What to work on: Every record here needs to be duplicated exactly.
START Exercise materials
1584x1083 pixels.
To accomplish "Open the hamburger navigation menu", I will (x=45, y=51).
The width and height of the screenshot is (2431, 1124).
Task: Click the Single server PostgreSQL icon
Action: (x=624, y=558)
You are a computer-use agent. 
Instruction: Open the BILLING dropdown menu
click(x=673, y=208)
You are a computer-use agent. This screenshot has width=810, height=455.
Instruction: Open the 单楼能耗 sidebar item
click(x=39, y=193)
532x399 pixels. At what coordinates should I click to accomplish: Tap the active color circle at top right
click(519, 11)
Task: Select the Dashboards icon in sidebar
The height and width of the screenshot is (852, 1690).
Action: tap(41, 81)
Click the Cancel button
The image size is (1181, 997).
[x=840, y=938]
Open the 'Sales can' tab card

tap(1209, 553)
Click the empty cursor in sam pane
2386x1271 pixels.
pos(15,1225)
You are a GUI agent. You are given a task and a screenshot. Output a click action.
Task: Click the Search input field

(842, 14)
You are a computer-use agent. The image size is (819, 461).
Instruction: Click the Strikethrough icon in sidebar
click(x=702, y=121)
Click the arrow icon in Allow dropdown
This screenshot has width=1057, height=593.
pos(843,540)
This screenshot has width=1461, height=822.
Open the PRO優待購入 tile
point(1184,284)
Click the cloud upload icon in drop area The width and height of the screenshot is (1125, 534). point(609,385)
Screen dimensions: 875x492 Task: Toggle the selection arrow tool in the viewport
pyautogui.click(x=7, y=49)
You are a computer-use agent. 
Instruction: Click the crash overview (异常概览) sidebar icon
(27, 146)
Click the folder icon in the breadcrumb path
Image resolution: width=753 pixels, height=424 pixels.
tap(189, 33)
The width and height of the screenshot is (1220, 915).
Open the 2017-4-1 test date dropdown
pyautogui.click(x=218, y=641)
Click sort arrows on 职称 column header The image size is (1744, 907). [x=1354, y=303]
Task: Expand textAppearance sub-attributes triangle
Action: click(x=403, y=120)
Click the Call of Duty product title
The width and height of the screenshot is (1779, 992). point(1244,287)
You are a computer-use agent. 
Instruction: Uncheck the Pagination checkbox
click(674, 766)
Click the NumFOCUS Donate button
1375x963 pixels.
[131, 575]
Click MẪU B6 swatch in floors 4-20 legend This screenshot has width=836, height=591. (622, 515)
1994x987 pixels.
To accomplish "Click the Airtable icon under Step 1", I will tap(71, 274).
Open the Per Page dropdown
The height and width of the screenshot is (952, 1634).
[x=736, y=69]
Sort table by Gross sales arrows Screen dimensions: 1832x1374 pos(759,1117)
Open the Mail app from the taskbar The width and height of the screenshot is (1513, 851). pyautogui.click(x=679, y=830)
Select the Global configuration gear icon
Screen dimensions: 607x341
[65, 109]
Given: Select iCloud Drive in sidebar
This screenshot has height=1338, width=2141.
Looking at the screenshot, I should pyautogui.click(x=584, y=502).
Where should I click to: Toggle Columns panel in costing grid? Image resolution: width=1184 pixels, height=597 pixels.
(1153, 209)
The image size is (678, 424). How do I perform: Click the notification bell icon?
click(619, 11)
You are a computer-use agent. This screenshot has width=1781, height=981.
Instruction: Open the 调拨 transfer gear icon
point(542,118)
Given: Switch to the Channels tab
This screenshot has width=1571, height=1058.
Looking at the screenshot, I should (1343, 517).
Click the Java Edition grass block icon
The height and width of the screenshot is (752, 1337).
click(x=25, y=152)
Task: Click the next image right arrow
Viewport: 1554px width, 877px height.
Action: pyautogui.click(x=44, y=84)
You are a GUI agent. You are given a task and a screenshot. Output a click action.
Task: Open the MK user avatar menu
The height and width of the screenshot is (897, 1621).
END Exercise materials
Response box:
1584x1083 pixels.
To accomplish "Open the hamburger navigation menu", I will (x=45, y=51).
The width and height of the screenshot is (2431, 1124).
Task: Click the Single server PostgreSQL icon
Action: (x=624, y=558)
You are a computer-use agent. 
Instruction: Open the BILLING dropdown menu
click(x=673, y=208)
You are a computer-use agent. This screenshot has width=810, height=455.
Instruction: Open the 单楼能耗 sidebar item
click(x=39, y=193)
532x399 pixels. At what coordinates should I click to accomplish: Tap the active color circle at top right
click(519, 11)
Task: Select the Dashboards icon in sidebar
The height and width of the screenshot is (852, 1690).
Action: tap(41, 81)
Click the Cancel button
The image size is (1181, 997).
[x=840, y=938]
Open the 'Sales can' tab card

tap(1209, 553)
Click the empty cursor in sam pane
2386x1271 pixels.
pos(15,1225)
You are a GUI agent. You are given a task and a screenshot. Output a click action.
Task: Click the Search input field

(842, 14)
You are a computer-use agent. The image size is (819, 461).
Instruction: Click the Strikethrough icon in sidebar
click(x=702, y=121)
Click the arrow icon in Allow dropdown
This screenshot has width=1057, height=593.
pos(843,540)
This screenshot has width=1461, height=822.
Open the PRO優待購入 tile
point(1184,284)
Click the cloud upload icon in drop area The width and height of the screenshot is (1125, 534). point(609,385)
Screen dimensions: 875x492 Task: Toggle the selection arrow tool in the viewport
pyautogui.click(x=7, y=49)
You are a computer-use agent. 
Instruction: Click the crash overview (异常概览) sidebar icon
(27, 146)
Click the folder icon in the breadcrumb path
Image resolution: width=753 pixels, height=424 pixels.
tap(189, 33)
The width and height of the screenshot is (1220, 915).
Open the 2017-4-1 test date dropdown
pyautogui.click(x=218, y=641)
Click sort arrows on 职称 column header The image size is (1744, 907). [x=1354, y=303]
Task: Expand textAppearance sub-attributes triangle
Action: click(x=403, y=120)
Click the Call of Duty product title
The width and height of the screenshot is (1779, 992). point(1244,287)
You are a computer-use agent. 
Instruction: Uncheck the Pagination checkbox
click(674, 766)
Click the NumFOCUS Donate button
1375x963 pixels.
[131, 575]
Click MẪU B6 swatch in floors 4-20 legend This screenshot has width=836, height=591. (622, 515)
1994x987 pixels.
To accomplish "Click the Airtable icon under Step 1", I will tap(71, 274).
Open the Per Page dropdown
The height and width of the screenshot is (952, 1634).
[x=736, y=69]
Sort table by Gross sales arrows Screen dimensions: 1832x1374 pos(759,1117)
Open the Mail app from the taskbar The width and height of the screenshot is (1513, 851). pyautogui.click(x=679, y=830)
Select the Global configuration gear icon
Screen dimensions: 607x341
[65, 109]
Given: Select iCloud Drive in sidebar
This screenshot has height=1338, width=2141.
Looking at the screenshot, I should pyautogui.click(x=584, y=502).
Where should I click to: Toggle Columns panel in costing grid? Image resolution: width=1184 pixels, height=597 pixels.
(1153, 209)
The image size is (678, 424). How do I perform: Click the notification bell icon?
click(619, 11)
You are a computer-use agent. This screenshot has width=1781, height=981.
Instruction: Open the 调拨 transfer gear icon
point(542,118)
Given: Switch to the Channels tab
This screenshot has width=1571, height=1058.
Looking at the screenshot, I should (1343, 517).
Click the Java Edition grass block icon
The height and width of the screenshot is (752, 1337).
click(x=25, y=152)
Task: Click the next image right arrow
Viewport: 1554px width, 877px height.
Action: pyautogui.click(x=44, y=84)
You are a GUI agent. You are given a task and a screenshot. Output a click action.
Task: Open the MK user avatar menu
The height and width of the screenshot is (897, 1621).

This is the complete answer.